CrawlerBrowserOptions

width = 1920; // 3840
height = 1080; // 2160
isLandscape = false;
isMobile = false;
hasTouch = false;

CrawlerPageOptions

downloadImages = false;
returnPageInstance = false; // If true, you must close it yourself.
timeout = 10000; // Page load timeout in ms.
waitUntil = 'networkidle2';

CrawlerOptions

concurrency = 1;
readRobotsTxt = true;
name = 'node-crawler'; // This should just be the name, no version or anything.
version = '0.1';
email = ''; // contact email for this crawler.
dataPath = 'data';
saveAsPDF = false; // Enable PDF file generation /printing of the site.
saveFiles = true; // Handle this yourself? set to true.
headless = true;

Roadmap

Concurrency using threads or processes.
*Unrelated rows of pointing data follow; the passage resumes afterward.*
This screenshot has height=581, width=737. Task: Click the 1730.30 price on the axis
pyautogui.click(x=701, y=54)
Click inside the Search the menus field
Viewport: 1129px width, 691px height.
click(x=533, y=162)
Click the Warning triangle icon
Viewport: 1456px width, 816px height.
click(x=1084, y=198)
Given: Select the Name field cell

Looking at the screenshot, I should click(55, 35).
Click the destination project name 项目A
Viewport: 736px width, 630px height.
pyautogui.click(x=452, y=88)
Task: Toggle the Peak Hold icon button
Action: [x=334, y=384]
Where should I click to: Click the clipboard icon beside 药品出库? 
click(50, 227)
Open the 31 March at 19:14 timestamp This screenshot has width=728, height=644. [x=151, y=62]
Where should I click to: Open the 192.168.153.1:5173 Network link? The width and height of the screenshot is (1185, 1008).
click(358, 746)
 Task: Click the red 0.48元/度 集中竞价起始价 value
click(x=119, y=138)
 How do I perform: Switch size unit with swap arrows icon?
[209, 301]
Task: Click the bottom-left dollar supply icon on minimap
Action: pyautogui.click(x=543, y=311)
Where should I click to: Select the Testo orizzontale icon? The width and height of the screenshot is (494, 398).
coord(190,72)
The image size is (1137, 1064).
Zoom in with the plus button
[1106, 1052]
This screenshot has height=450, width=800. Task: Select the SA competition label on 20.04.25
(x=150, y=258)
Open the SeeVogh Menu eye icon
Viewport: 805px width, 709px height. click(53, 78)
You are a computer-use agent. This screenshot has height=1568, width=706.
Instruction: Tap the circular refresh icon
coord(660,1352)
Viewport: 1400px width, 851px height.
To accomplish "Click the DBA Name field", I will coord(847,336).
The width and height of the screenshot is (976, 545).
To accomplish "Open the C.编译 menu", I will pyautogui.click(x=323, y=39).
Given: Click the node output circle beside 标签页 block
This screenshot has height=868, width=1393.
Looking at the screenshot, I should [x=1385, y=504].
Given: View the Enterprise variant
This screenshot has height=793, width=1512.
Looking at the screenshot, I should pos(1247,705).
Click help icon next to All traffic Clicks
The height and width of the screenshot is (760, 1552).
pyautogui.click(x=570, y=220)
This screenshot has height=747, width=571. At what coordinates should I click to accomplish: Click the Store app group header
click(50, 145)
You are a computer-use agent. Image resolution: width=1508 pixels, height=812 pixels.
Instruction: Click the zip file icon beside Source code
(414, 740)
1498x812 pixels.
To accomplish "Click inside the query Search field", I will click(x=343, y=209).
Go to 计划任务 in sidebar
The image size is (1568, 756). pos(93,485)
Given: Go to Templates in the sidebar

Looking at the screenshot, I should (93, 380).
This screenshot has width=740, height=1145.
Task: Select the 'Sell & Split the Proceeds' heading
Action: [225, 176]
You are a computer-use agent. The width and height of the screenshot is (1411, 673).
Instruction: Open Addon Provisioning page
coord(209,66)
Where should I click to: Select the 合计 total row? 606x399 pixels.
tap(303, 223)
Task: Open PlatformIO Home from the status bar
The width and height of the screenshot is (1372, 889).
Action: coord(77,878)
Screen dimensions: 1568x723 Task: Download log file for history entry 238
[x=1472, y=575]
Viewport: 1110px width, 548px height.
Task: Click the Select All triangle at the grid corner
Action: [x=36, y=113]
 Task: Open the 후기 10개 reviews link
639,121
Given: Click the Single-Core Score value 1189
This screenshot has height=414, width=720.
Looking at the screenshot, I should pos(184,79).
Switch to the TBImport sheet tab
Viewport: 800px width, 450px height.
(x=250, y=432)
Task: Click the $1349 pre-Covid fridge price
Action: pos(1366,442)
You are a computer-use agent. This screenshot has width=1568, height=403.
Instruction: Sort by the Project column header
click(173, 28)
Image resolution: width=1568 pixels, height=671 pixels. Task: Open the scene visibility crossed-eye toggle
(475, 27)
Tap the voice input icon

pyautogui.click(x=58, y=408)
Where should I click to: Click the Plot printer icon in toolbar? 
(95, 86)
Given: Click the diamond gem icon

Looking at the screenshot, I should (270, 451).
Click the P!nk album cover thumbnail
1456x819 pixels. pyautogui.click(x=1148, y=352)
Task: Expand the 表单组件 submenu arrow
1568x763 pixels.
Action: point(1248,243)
Actually, it might be possible to just increase the prop because puppeteer should be able to handle more tabs.
Recursive crawling options
- When crawling recursive, it should handle the robots.txt delay as well.
- Callback-function in options to determine if a link should be queued (for recursive search)
Own database (sqllite3)
- table: sites (site_id, domain, url)
  - table: site_options
  - table: pages (page_id, site_id, path, querystring, last_visited, status_code, redirect_location)
Logo fetcher (upper left corner, name contains 'logo'?)